● Data for review
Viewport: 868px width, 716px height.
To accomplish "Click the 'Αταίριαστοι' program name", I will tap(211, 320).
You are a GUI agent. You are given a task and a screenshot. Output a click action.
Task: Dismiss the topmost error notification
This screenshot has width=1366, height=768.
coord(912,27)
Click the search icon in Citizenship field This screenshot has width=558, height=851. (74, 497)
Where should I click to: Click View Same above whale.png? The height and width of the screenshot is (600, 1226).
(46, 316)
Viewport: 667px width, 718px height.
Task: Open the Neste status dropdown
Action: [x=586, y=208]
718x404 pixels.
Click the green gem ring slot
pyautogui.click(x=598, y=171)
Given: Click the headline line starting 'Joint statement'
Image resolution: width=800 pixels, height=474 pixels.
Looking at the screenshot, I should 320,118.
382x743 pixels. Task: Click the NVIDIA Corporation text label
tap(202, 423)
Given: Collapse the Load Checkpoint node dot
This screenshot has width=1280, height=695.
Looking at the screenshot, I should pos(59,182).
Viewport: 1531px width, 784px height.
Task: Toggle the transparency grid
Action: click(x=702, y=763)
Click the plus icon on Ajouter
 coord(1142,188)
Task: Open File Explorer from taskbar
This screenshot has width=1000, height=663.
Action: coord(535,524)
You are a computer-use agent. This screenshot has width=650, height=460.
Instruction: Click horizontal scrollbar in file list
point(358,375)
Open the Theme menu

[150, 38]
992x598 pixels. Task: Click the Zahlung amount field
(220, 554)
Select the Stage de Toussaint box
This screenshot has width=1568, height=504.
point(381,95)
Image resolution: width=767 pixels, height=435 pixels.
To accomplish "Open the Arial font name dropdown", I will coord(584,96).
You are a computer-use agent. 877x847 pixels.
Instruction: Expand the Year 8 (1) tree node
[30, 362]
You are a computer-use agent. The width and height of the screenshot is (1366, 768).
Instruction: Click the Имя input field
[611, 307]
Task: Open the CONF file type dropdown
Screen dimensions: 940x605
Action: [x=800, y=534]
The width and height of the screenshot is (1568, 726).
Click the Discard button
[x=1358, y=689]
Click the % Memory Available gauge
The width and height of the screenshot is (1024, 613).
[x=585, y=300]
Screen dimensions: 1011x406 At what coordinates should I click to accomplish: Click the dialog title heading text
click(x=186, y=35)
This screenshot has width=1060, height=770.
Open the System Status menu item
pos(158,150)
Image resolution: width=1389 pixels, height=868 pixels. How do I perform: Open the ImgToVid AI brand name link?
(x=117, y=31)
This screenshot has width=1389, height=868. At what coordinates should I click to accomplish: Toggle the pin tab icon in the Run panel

● What you need to do
Apply a filter for "will" to the entries and show each line that passes.

● The completed task
To accomplish "Click the 'Αταίριαστοι' program name", I will tap(211, 320).
To accomplish "Open the Arial font name dropdown", I will coord(584,96).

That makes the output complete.